Keywords: Acid-base metabolism; Anion gap; Base excess; Bicarbonate; Stewart approach; Strong ion difference; Strong ion gap.

Figure 1

Independent determinants of pH according to the Stewart approach.

Figure 2

Behavior of pH (top), HCO₃^- (middle) and PCO₂ (bottom) in a closed system (black dots) and in an open system with a PCO₂ of 40 mmHg (withe dots), during stepwise dilution with 0.9% NaCl, as modified from Gattinoni et al[32].

Figure 3

Regression and Bland and Altman analysis between metabolic parameters of different approaches in seven normal volunteers.

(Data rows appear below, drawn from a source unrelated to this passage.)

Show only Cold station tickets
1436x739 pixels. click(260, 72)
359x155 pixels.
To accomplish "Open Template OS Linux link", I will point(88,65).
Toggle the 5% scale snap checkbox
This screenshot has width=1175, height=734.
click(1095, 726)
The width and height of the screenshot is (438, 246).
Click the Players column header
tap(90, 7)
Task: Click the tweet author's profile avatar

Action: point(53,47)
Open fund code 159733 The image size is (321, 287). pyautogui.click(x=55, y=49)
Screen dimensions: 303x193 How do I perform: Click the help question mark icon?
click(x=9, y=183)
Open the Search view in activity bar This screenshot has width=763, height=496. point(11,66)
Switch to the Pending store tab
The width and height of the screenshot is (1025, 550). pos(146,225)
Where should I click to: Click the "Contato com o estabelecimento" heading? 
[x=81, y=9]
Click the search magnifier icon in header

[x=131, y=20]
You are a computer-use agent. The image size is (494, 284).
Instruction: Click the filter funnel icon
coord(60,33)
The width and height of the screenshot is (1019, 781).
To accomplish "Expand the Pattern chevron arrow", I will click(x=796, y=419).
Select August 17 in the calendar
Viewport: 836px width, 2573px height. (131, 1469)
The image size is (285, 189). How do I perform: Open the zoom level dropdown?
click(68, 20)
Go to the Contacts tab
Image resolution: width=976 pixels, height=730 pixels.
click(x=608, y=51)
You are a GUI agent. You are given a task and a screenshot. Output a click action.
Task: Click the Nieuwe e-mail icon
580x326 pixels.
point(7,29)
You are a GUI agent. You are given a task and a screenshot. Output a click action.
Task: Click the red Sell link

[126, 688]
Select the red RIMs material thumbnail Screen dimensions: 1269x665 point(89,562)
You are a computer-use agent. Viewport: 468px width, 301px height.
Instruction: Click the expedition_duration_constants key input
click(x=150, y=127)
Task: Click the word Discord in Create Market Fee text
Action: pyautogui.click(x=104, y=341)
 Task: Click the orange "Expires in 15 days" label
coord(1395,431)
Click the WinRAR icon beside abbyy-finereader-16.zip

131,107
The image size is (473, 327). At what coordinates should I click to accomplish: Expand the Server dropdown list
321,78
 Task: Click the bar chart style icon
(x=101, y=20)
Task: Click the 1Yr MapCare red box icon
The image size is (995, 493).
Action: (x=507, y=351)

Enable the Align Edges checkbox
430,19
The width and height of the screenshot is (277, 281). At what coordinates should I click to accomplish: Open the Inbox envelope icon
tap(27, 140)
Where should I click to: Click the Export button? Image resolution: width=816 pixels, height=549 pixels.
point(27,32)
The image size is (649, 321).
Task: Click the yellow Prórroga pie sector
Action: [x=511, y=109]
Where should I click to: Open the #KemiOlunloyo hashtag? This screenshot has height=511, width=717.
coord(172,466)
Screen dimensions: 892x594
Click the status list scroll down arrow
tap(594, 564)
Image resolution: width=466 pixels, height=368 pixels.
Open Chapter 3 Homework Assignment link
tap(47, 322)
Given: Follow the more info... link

A: Lineal regression between base excess and strong ion difference; B: Agreement between base excess and strong ion difference; C: Lineal regression between albumin-corrected anion gap and strong ion gap; D: Agreement between albumin-corrected anion gap and strong ion gap; Panel B and D display the relationship between the mean value and the difference of both measurements. The lines indicate the mean difference between both parameters (bias) ± 2 SD (95% limits of agreement). Modified from Dubin et al[37].

Figure 4

Regression and Bland and Altman analysis between metabolic parameters of different approaches in 935 critically ill patients. A: Lineal regression between base excess and strong ion difference; B: Agreement between base excess and strong ion difference; C: Lineal regression between albumin-corrected anion gap and strong ion gap; D: Agreement between albumin-corrected anion gap and strong ion gap. Panel B and D display the relationship between the mean value and the difference between both measurements. The lines indicate the mean difference between both parameters (bias) ± 2 SD (95% limits of agreement). Modified from Dubin et al[37].

Figure 5

Arterial pH, and bicarbonate levels in patients with severe hyperlactatemia. Values for (A) arterial pH, (B) PCO₂, and (C) bicarbonate ([HCO₃^-]) in patients with severe hyperlactatemia, with normal or low base excess. ^aP < 0.05 vs the other group.

Figure 6

Strong-ion difference, sodium-corrected chloride, albumin, and nonvolatile weak acid levels in severe hyperlactatemia patients. Values for (A) the effective strong-ion difference (SID_effective), (B) sodium-corrected chloride levels (Cl^-_corrected), (C) the albumin concentration, and (D) nonvolatile weak acid (Atot) levels in patients with severe hyperlactatemia, with normal or low base excess. ^aP < 0.05 vs the other group. SID_effective: Effective strong-ion difference.